Radical Innovation versus Incremental
Organisations often believe innovation is about doing big, transformational projects that create new revenue or define entirely new product categories. These are initiatives that are usually described by commentators as “radical” or “breakthrough” innovations. They’re typified as being extremely lucrative, assuming one can afford the very substantial risks. In other words, if they succeed, you have an organisation defining hit on your hands, though the chance of this happening is relatively low.
Many executives, when asking innovators to produce, do so with the expectation that they will get radical innovation, but they want it without the risk. Most of the time, this is pretty much impossible to achieve in any reliable way, and is a reason innovation teams get fired.

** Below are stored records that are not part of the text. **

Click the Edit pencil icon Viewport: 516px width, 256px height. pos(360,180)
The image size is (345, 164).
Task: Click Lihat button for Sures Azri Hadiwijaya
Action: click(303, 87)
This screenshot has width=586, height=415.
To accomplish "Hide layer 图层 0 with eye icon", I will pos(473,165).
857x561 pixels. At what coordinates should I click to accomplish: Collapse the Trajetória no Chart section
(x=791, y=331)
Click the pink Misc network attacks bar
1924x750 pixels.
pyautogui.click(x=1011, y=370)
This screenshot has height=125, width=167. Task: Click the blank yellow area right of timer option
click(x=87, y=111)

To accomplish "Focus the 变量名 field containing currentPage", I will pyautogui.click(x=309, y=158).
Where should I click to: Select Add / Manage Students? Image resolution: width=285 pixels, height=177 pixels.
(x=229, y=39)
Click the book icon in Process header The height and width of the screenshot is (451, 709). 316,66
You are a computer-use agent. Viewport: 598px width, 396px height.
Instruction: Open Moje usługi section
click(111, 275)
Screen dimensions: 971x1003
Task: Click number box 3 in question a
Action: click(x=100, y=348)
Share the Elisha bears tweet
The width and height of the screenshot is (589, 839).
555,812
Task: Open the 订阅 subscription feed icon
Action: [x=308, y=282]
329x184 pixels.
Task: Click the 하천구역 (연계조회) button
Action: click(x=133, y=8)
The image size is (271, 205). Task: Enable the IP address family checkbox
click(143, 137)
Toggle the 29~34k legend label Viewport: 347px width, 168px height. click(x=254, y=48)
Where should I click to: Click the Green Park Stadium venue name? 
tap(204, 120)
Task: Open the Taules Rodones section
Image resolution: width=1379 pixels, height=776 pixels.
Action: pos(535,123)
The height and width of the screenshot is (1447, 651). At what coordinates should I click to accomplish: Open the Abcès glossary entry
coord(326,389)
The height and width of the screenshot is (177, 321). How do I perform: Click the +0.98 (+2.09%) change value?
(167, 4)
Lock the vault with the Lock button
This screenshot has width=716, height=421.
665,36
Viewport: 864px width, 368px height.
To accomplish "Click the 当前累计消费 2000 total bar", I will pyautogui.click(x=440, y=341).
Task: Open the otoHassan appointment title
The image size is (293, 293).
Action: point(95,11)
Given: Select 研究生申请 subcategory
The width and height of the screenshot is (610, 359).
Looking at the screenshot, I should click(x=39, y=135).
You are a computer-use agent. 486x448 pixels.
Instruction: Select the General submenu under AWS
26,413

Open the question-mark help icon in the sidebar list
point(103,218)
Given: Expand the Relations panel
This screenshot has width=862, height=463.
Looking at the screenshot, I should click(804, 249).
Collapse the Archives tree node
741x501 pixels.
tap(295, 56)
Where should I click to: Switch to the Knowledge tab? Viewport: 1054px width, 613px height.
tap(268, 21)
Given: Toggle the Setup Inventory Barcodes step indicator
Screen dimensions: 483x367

In contrast, incremental innovation has many fewer risks. It examines what is already being done and develops some minor improvement that delivers new value. Such improvements are usually not that earth-shaking, and will usually take out cost, or enable charging higher prices, or expand the reach of a product or service in the market. The point is not how big these gains are initially, but that when many incremental innovations are added together, they can add materially to the fortunes of an organisation.
The most sophisticated innovation programmes do projects in both categories in order to balance their risk of failing to achieve meaningful outcomes. The small, incremental innovations balance out the expense of the big failures, at least until the team is lucky enough to get a hit.
My experience suggests that innovation teams start by riding high on the expectation they will deliver astounding benefits from radical innovation. Sooner or later, though, stakeholders realise that “astounding” benefits are some time away, and are, in fact, not so astounding after all. Faced with such disappointment, they lose interest in the innovation programme.
Key note to new innovation programmes: avoid the temptation to focus on radical innovation at the start, and you will likely live to fight another day. By concentrating firstly – or at least to a large degree – on incremental innovation, you have the chance to build basic capabilities which will be important as things get more strategic.